Cartagena - Die Meuterei

Bekanntlich gibt es auf Piratenschiffen dauernd Streit. Kein Pirat kann sich da raushalten, jeder an Bord muss Farbe bekennen: Bayern oder HSV? AC/DC oder KISS? Captain Valverde oder Steuermann Ramon Diaz?

Wie geht CARTAGENA – DIE MEUTEREI? Im ersten Spielabschnitt sammeln die Spieler Kampfkarten und Gold, legen ihre Gesinnung fest und ordnen je fünf Piratenfiguren der einen oder der anderen Seite zu. Die starken Jungs (Stärkepunkte an der Unterseite der Figur ablesbar) natürlich der eigenen Seite.
All dies geschieht, indem man nacheinander eine Reihe von Piratenkarten aufdeckt. Jede offeriert eine Aktionsmöglichkeit. Diese nimmt man wahr oder man guckt, was die nächste Karte bringt. Dumm gelaufen, falls sie schlechter ist, denn auf die erste darf man nun nicht mehr zurückgreifen. Vielleicht also einfach eine weitere aufdecken? Huch, ganz dumm: ausgerechnet der Geist. Jetzt bekommt man gar nichts.
Im zweiten Spielabschnitt erfolgt die blutige Nachbereitung. Zwei Piratenfiguren verschiedener Lager treten gegeneinander an. Ihre individuelle Kampfkraft können die Spieler mit verdeckten Kartenbeigaben noch verstärken. Sobald eine Seite drei Zweikämpfe gewinnt, ist die Meuterei entschieden. Unter den Spielern mit der Gesinnung der Siegerseite gewinnt derjenige, der mehr Gold besitzt.

Was passiert? Tja, zunächst einmal passiert, dass dieser Text ziemlich lang wird. CARTAGENA – DIE MEUTEREI ist eines der originellsten Spiele 2009 und erfordert tatsächlich mal ein paar Sätze mehr. Und genau deshalb kommen hier noch welche:
Die Kunst in Abschnitt eins besteht nicht nur darin, möglichst viel von möglichst allem zu raffen, sondern sich zugleich auf die richtige Seite zu schlagen. Oder wenn man feststellt, dass die ehemals richtige Seite inzwischen die falsche ist, diese schleunigst zu wechseln.
Und welche Seite ist die richtige? Die, die gewinnt natürlich. Bestimmte Piratenkarten erlauben, fremde Gesinnungen oder die Stärke bereits aufgestellter Piraten anzuschauen. Das gibt Aufschlüsse. Andererseits ist die richtige Seite dann doch die falsche, wenn hier schon jemand dabei ist, der deutlich mehr Gold hat als man selbst. Kurz gesagt: Die Sache ist diffizil, und optimalerweise benötigt man einen Partner, der die entscheidenden Kampfkarten in die Gemeinschaft mit einbringt, während man selbst... ähm, das nötige Geld beiseite schafft, um das Spiel zu gewinnen.

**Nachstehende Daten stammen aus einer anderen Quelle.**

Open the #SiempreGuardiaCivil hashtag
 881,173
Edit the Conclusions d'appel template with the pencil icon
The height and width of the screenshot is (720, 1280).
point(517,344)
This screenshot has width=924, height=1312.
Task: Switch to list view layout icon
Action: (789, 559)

Was taugt es? Mit seiner Originalität, der stimmigen Spielgeschichte und -atmosphäre besitzt CARTAGENA – DIE MEUTEREI viele Pluspunkte. Durchgesetzt hat es sich bei mir dennoch nicht ganz, weil es Längen hat, bevor endlich der Showdown losgeht, und weil manche Teilnehmer schon vor dem Showdown erahnen können, dass sie chancenlos sind.
Als beste Strategie hat sich erwiesen, Gold zu sammeln und sich bei jemandem einzuzecken. Selber schuld, könnte man sagen, wenn einer so dumm ist, das Gold zu vernachlässigen. Stimmt aber nicht ganz. Was man bei den Piratenkarten findet und was nicht, gibt die Marschrichtung stark vor.
Am interessantesten ist CARTAGENA – DIE MEUTEREI zu dritt. Hier kann tatsächlich jemand aussichtsreich versuchen, das Gold Gold sein zu lassen und mit seiner Kampfkarten-Übermacht alleine gegen zwei zu gewinnen. Vorausgesetzt natürlich, keinem der beiden reicheren Spieler gelingt es, sich noch auf seine Seite zu schlagen.

CARTAGENA – DIE MEUTEREI von Michael Rieneck für zwei bis vier Spieler, Winning Moves.